Everything else still has value, and is still a functional automobile... except the one i used as a taxi.. these days it could have just as easily been used as an uber. The one i used for uber... it has an extra 80,000 miles on it. The 02 i have is probably going to last longer than the 2010 focus i still have.

depreciation is a real thing and using a car for a taxi will kill them far sooner than they would otherwise go.

I know uber isn't a taxi service.... in name... in every other sense it is.


----------



## wb6vpm (Mar 27, 2016)

DCNewbie17 said:


> Some of us buy cars to get from point A to point B and do not include the value into our net worth because we know the vehicles are depreciating assets to invest in. I took the loss when I purchased the vehicle. I'm going to keep it for 10 years, whether it has 90K or 240K miles and then get another vehicle. I personally think its asinine to have a hybrid car waiting in the driveway to drive another car that gets 15mpg.


Except when the vehicle doesn't last 10 years/240K because it got rode hard and just fails, or the costs to maintain it at that usage rate become too expensive to be economical.


----------



## Mars Troll Number 4 (Oct 30, 2015)

wb6vpm said:


> Except when the vehicle doesn't last 10 years/240K because it got rode hard and just fails, or the costs to maintain it at that usage rate become too expensive to be economical.

Items>
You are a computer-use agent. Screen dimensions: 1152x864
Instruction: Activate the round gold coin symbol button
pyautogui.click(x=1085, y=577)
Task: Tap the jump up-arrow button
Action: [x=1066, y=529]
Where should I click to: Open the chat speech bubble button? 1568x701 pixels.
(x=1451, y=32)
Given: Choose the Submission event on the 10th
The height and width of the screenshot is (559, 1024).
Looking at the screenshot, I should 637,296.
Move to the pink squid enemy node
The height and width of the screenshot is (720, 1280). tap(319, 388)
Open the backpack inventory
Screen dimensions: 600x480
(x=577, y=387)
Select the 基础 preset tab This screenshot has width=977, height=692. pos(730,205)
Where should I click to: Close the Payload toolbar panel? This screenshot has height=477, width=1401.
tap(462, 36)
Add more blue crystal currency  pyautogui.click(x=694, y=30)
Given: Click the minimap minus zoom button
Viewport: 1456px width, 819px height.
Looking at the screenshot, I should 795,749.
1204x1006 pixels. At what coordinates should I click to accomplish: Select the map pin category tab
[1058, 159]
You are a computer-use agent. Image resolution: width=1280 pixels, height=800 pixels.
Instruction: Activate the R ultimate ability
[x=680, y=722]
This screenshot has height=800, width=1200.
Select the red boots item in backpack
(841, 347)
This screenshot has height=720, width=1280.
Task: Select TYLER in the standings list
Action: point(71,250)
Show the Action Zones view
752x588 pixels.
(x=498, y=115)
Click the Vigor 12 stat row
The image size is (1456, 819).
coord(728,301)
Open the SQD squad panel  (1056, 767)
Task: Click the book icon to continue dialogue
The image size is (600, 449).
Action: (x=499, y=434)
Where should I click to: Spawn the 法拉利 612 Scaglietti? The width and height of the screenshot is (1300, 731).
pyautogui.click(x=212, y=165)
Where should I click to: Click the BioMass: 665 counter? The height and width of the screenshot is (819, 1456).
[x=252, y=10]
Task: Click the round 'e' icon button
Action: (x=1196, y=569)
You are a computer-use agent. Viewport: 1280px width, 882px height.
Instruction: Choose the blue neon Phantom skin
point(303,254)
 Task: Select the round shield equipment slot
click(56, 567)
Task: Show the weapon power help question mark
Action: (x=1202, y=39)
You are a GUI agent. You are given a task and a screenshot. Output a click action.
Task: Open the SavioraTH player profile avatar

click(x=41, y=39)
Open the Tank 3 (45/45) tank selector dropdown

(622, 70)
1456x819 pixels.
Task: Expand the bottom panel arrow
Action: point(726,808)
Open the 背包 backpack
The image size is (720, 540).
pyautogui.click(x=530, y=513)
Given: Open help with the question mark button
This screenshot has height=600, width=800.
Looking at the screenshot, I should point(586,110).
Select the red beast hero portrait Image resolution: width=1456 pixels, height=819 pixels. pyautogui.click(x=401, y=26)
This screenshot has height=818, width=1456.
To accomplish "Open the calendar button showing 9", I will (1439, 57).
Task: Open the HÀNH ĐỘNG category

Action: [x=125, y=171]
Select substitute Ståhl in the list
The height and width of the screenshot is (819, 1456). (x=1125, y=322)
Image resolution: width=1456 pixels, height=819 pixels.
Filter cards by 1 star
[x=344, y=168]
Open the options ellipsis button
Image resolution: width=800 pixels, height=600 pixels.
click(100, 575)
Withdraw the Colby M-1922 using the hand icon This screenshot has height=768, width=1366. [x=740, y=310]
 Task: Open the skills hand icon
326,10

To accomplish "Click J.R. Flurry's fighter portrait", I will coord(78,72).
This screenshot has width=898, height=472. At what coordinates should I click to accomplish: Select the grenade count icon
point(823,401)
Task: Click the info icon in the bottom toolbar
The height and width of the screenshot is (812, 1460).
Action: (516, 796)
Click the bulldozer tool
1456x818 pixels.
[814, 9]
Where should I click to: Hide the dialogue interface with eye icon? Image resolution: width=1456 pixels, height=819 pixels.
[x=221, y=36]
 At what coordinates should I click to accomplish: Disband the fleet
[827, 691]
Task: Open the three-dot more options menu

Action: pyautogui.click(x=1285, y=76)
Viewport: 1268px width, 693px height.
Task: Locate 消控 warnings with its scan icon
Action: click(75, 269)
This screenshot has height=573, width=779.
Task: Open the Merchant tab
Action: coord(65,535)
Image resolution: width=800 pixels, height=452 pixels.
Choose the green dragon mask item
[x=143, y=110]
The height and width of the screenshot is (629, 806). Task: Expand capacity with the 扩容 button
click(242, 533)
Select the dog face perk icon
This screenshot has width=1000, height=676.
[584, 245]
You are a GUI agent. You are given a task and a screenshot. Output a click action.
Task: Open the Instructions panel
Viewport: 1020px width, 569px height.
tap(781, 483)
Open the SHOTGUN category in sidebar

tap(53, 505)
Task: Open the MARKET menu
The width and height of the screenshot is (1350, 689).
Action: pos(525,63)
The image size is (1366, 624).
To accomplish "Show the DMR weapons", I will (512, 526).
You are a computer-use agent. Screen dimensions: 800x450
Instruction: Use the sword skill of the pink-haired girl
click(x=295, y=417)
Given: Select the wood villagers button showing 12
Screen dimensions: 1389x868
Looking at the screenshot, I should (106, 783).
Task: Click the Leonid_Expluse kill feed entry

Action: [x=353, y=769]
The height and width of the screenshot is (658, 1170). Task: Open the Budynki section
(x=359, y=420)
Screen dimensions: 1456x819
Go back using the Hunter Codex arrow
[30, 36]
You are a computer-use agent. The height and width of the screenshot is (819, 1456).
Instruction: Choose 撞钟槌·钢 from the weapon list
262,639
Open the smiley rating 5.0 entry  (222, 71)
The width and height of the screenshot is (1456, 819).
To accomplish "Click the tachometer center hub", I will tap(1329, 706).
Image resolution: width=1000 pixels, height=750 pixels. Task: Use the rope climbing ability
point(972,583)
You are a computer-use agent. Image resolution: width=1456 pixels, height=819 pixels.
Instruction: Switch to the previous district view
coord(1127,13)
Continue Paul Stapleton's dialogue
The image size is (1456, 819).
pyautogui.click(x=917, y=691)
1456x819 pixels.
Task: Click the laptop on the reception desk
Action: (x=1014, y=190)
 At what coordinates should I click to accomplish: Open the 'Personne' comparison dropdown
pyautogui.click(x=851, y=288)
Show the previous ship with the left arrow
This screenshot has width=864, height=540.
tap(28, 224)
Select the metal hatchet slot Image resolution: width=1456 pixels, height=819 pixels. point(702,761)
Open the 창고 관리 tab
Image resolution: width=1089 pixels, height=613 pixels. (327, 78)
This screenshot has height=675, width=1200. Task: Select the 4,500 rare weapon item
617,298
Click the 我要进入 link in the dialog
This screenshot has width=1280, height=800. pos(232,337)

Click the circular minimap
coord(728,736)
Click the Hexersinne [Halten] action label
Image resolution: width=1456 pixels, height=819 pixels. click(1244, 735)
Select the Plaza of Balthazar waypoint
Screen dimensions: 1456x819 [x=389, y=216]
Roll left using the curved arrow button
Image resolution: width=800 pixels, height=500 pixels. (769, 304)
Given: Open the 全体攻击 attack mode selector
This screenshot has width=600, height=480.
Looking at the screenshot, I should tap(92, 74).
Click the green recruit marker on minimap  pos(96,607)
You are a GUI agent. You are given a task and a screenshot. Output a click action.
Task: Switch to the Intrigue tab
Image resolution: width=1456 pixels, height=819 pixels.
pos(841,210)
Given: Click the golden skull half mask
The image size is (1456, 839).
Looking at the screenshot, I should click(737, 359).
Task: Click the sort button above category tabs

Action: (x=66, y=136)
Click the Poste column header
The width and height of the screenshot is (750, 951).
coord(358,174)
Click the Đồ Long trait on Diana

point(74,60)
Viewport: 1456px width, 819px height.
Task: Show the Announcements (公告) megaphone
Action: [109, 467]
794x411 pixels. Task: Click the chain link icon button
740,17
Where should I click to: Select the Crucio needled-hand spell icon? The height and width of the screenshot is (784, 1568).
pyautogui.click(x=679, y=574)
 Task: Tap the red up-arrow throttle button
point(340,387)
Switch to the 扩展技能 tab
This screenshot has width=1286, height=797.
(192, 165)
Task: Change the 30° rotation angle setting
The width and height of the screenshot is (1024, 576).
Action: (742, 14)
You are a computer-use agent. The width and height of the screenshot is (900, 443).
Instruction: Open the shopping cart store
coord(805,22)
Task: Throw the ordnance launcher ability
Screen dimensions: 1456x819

Stated goal> Continue the forum thread about ride-share driving and vehicle wear from the point where it stops. The records are not needed for this work.

Answer to the task>
ubering full time is like 4 years or 250,000 miles...


----------



## wb6vpm (Mar 27, 2016)

Mears Troll Number 4 said:


> ubering full time is like 4 years or 250,000 miles...


Yep, I was just using his numbers


----------



## Aerodrifting (Aug 13, 2017)

Mears Troll Number 4 said:


> yup..
> 
> Depreciation is the act of taking a car, and driving the wheels off it by putting 1000+ miles a week on the odometer.
> 
> ...


How many miles do you think you have left on that Focus? I heard American cars need some major expensive maintenance after 100k miles, I wonder if that's true.


----------



## Mars Troll Number 4 (Oct 30, 2015)

Aerodrifting said:


> How many miles do you think you have left on that Focus? I heard American cars need some major expensive maintenance after 100k miles, I wonder if that's true.


I've already had to rebuild the suspension, other than that even the Ford garage says it's in great shape. But when the ford mechanic says everything looks fine... everything is fine (cause if they had ANY possible thing they could try to rip me off with, they would try)

I blame the high number of speed bumps for the suspension woes..

I also had to redo the engine mounts... got that done on the cheap. It was vibrating and sounded a LOT worse than it was.

The brakes of course needed new pads and 1 rotor got warped.. complete mystery how that happened. It was making weird sounds on braking... took it to the shop ASAP..

The only issue i have even had all year was a single sensor that went bad. It was the tire pressure sensor. It was about $50 fix installed.

Everything else it needed was just regular maintenance on stuff.

My next Sedan is going to be a toyota camry thou... i honestly prefer just prefer the camry's to the focus.


----------



## wb6vpm (Mar 27, 2016)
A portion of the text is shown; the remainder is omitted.